Q3 Report: Fundamental Analysis
Power prices have had one heck of a ride this year! We saw low prices in H1, due to healthy gas supply levels (LNG flows were strong and storage high), strong renewable output and a covid related reduction in demand. See our H1 report here for more information. Since H1 we have seen prices rise, with the Summer-21 contract increasing in value a whopping 16% over August alone. This is good news for our PPA customers looking to lock in contracts as it will mean they receive more for the same power. What were the key drivers affecting price action over the quarter?
- The European Union looking to tighten carbon policy
- Low renewable output
- Low nuclear availability
Carbon has been at the forefront of many power traders minds over the quarter, with good correlation between the two commodities. Below we chart Winter-20 in power and the December-20 carbon contract. A mild winter and higher than expected nuclear output drove.
The correlation between the two should perhaps be unsurprising, at least for the UK, given that gas fired generation is the marginal price setter (and these generators must buy European carbon credits to offset their emissions if they are over 20 MWe capacity). So then, what has been driving carbon?
Carbon saw the first few announcements from Europe around a tighter emission reduction target in August. The current target for emissions is a 40% reduction on 1990 levels. The latest proposals are in the range of 55 to 60% reduction of 1990 levels, with a specific figure yet to be written into law (expectation is that before the end of 2020 a new target will be in place). This led to a sharp appreciation in prices.
Renewables output was low over August which led to the coal running in merit order for 5 consecutive days. This is after having a coal free run for the majority of the summer with numerous records being broken in the process.
Across the channel, the French nuclear maintenance programme has caused a headache for traders, with Winter-16 still fresh in many minds. In general French nuclear power generates roughly 10-15% of the European Union’s total power output and it is crucial for Northwest Europe, with a myriad of interconnections between countries. France’s 56 nuclear reactors were built in response to the 1973 oil crisis, and their nuclear generation fleet is between 30 and 45 years old. In April 2020 EDF reduced its expected annual output by >20% and power prices increased considerably. EDFs ageing nuclear fleet means that often scheduled maintenance is extended and we have seen many instances of that impacting prices throughout the quarter. France is to begin decommissioning 12 reactors in the next 15 years, so we may see a structural shift in European markets, with wind and solar lined up as replacements we expect more volatility.

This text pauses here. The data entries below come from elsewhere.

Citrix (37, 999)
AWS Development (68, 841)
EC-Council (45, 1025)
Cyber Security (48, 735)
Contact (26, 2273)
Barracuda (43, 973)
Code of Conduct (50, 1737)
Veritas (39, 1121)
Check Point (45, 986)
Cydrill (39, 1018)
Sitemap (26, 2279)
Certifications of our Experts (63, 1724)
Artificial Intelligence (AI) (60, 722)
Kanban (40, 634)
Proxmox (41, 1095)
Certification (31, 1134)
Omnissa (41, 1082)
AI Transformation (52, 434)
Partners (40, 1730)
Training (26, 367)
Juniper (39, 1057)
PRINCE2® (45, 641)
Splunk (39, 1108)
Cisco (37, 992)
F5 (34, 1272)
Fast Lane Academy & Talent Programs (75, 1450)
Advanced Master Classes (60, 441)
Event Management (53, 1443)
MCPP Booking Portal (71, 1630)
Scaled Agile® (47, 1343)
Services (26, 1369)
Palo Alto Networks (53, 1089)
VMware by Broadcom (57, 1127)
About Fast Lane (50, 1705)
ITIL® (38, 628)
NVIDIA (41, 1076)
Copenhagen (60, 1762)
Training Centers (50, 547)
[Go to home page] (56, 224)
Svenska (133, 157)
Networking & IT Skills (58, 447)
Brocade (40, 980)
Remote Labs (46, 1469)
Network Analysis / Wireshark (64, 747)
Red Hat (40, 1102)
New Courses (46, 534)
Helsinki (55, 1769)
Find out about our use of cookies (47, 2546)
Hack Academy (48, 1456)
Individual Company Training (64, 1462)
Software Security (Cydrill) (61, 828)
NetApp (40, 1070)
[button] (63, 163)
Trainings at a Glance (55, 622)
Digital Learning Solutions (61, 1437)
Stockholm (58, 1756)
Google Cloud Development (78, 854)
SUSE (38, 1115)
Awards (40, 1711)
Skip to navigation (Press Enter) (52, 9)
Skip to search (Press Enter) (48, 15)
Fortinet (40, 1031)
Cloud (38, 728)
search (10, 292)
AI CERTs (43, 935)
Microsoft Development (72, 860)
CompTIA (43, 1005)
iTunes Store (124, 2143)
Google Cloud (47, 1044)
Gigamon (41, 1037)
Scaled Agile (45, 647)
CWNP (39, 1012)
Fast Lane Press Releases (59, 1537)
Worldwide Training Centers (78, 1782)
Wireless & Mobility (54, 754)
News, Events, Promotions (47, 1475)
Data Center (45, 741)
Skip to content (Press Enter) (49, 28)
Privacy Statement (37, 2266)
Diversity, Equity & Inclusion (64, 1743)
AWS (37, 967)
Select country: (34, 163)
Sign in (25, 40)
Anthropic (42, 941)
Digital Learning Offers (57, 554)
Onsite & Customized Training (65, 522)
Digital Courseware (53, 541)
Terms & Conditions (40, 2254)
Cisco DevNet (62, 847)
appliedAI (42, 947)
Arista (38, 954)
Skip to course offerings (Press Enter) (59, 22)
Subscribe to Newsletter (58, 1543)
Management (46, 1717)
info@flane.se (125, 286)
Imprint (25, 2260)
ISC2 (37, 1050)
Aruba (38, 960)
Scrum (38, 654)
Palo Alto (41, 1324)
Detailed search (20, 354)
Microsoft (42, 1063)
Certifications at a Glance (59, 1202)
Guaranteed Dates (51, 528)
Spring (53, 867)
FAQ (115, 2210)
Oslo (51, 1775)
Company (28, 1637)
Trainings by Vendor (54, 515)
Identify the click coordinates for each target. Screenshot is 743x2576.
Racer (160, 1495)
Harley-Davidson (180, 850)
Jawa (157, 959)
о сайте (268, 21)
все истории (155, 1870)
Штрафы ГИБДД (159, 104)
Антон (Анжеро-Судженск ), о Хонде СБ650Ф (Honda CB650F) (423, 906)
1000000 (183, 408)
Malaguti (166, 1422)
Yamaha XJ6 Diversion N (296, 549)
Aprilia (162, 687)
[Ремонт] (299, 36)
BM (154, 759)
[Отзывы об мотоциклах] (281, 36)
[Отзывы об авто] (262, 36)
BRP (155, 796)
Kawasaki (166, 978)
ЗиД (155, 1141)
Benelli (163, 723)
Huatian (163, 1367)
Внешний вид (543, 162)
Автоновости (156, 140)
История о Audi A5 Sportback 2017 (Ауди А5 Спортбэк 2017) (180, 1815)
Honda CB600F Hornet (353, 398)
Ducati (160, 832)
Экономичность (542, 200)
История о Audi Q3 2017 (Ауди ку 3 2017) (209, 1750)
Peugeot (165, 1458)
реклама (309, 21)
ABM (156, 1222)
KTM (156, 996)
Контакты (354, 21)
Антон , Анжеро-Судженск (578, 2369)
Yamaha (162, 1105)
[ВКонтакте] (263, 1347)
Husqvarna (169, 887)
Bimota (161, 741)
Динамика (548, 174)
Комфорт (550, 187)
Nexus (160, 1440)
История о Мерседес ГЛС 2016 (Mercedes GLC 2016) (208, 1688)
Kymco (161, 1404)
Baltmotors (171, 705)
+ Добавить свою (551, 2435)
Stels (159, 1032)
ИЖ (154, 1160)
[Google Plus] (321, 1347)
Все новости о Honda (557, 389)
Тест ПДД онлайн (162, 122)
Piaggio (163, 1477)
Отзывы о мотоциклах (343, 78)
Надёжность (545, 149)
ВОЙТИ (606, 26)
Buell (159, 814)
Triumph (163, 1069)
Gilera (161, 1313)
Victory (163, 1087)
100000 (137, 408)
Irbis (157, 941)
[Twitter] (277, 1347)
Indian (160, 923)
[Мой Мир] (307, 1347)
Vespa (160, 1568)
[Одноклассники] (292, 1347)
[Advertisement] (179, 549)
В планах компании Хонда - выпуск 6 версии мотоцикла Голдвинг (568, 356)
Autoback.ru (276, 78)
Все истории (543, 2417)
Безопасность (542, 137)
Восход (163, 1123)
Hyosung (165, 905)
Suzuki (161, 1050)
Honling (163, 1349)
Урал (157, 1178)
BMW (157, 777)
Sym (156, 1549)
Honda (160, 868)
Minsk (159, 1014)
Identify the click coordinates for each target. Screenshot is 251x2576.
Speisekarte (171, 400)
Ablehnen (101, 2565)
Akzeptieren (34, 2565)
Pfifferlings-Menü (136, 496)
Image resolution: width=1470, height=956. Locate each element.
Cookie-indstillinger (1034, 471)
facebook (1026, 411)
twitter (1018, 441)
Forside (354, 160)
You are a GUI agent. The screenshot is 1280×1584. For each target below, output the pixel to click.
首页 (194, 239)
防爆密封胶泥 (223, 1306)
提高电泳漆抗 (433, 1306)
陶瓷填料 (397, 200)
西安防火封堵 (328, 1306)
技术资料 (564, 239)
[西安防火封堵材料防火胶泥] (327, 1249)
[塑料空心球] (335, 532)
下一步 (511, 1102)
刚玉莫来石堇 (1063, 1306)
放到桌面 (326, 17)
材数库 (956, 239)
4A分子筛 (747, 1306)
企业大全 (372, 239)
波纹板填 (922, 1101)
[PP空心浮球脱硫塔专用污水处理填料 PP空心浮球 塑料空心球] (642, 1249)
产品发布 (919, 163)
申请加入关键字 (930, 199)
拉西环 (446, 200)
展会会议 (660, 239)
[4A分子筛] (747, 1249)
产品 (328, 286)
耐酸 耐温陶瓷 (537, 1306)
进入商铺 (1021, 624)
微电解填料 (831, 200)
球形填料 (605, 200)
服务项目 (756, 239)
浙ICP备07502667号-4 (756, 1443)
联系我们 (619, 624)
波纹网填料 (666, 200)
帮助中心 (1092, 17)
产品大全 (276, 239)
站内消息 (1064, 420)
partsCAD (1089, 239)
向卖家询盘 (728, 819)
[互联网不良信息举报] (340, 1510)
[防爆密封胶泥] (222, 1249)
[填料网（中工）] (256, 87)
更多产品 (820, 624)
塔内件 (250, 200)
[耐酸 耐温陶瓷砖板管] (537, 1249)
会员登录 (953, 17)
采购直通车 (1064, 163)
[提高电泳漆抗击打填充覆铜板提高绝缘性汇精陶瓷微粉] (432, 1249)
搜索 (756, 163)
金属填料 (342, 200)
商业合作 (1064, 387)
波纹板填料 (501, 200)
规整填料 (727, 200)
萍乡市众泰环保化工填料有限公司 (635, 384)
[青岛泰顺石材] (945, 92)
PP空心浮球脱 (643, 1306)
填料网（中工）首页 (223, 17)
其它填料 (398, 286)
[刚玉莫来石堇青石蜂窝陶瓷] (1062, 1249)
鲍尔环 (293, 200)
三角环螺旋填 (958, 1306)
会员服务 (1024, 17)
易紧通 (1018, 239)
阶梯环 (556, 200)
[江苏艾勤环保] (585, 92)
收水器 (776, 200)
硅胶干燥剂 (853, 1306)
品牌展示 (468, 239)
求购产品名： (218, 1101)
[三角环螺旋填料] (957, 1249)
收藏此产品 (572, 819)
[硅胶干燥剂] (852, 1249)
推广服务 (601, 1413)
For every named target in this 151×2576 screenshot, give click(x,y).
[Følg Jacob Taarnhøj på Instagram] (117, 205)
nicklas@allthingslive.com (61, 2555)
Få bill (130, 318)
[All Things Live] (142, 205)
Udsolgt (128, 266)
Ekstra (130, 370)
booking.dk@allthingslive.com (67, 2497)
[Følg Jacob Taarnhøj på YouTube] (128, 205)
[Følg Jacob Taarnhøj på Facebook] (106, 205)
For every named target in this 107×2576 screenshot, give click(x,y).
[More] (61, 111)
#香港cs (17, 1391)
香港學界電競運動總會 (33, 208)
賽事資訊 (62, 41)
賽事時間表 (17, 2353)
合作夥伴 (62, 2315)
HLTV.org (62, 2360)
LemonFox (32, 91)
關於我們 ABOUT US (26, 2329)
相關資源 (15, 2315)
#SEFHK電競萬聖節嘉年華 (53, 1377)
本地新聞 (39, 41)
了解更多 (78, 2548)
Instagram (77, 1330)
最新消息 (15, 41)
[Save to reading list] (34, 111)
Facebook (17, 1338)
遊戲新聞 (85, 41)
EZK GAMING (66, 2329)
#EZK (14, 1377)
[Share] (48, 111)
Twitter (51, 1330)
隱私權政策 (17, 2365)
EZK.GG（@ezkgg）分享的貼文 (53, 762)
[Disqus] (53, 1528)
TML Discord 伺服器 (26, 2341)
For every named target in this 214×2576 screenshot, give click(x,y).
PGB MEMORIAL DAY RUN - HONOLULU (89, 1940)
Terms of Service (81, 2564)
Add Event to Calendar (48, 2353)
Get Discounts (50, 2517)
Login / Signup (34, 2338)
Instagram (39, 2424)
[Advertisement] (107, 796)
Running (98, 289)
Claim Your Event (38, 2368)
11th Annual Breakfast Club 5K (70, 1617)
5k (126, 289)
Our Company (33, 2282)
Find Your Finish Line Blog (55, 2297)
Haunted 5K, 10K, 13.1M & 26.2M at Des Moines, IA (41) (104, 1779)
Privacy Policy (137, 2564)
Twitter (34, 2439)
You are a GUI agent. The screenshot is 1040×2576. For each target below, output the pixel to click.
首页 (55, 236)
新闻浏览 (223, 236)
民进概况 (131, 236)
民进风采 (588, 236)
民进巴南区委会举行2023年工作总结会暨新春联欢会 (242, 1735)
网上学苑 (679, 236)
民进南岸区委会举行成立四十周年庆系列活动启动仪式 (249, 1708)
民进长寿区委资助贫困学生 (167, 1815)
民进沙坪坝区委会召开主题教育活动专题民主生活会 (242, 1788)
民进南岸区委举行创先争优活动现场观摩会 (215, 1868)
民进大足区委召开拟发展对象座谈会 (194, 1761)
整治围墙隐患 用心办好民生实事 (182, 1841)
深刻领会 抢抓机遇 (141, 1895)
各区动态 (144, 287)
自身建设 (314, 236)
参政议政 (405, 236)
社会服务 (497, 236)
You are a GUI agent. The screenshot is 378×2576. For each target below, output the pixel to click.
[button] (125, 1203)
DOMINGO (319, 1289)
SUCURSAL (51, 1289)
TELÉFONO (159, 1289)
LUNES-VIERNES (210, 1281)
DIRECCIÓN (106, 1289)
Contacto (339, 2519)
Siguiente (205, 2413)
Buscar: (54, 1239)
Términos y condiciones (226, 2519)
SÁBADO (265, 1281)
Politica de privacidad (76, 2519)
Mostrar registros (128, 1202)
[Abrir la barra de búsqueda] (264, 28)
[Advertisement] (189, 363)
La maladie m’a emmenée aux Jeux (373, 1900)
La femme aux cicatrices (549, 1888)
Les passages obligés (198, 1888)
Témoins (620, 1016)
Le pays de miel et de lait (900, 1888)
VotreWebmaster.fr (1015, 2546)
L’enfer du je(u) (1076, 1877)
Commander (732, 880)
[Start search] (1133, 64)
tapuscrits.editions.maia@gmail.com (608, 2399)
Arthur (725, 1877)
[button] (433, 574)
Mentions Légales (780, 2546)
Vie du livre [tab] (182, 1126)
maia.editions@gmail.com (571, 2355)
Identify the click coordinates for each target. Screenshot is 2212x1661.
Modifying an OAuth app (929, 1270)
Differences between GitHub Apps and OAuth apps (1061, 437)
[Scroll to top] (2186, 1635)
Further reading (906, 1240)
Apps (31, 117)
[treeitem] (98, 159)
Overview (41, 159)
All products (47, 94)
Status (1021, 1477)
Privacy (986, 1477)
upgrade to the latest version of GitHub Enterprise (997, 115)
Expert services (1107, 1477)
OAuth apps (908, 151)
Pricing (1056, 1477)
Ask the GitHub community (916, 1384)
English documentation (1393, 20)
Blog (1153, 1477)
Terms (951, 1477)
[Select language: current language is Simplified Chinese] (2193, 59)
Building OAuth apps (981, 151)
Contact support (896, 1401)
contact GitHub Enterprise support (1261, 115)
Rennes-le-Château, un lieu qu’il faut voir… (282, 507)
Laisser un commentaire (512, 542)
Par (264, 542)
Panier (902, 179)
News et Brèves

Closer to home, National Grid extended the deal with EDF to turn off one reactor at Sizewell B’s Nuclear station, this was in response to a significant reduction in power demand due to the COVID-19 lockdown. This led to a 0.6 GW cut in generation until 24th September. Under normal circumstances, nuclear stations run at their full output (assuming no maintenance or safety concerns). Sizewell B is the only pressurised water reactor in the UK, this is key as the reactor output is more easily varied than the rest of the UK’s fleet which are advanced gas cooled reactors.
Sticking with Nuclear power, at the end of August, EDF announced Hunterston B, a 1.2GW power station will close 2 years early owing to safety concerns, with a scheduled decommissioning date of January 2022. Several cracks were found in the reactor core meaning safety concerns lead to the announcement of an early closure. Whilst the 2 reactors have been generating intermittently over the last 5 years, it represents a reduction in Nuclear capacity of 1.2 GW for the UK.
In prompt power markets we have witnessed interesting price action. As normal, prices are trending up into winter, with more fueled assets needing price incentives to run. What is less normal is the several significant spikes that we saw in September. These price spikes allow customers on flexible day ahead PPA contracts to capture more value in a volatile market.
Most notably on 15th of September demand and supply were looking very tightly balanced, resulting in National Grid releasing a Capacity Market Notification. See our separate blog post on this event here.
At the end of June Calon Energy, CCGT owner/operators entered administration. Calon Energy was created when a Macquarie led consortium purchased 3 CCGTs in 2012. Lately they have been loss making, in part due to the changing nature of CCGTs operation in the UK. They no longer supply baseload power as was common even 10 years ago and now are a marginal power producer and hence required to produce at peak times only.
Media reported that they were looking at finding a buyer as recently as 2018. What does their bankruptcy mean? We expect Baglan Bay (582 MW) to continue operations, with the other sites (Severn Power Station, 850 MW and Sutton Bridge, 850 MW) being scheduled for closure. The closure of Sutton Bridge is unsurprising as it is the oldest in the portfolio at just over 20 years old. Baglan holds a black start (contract to provide start up services to National Grid in the event of widespread power outages) contract which may have been a deciding factor in keeping this plant open. With less flexible capacity in the UK that will mean more volatility in prompt markets and versatile technologies, operated correctly, will capture more value.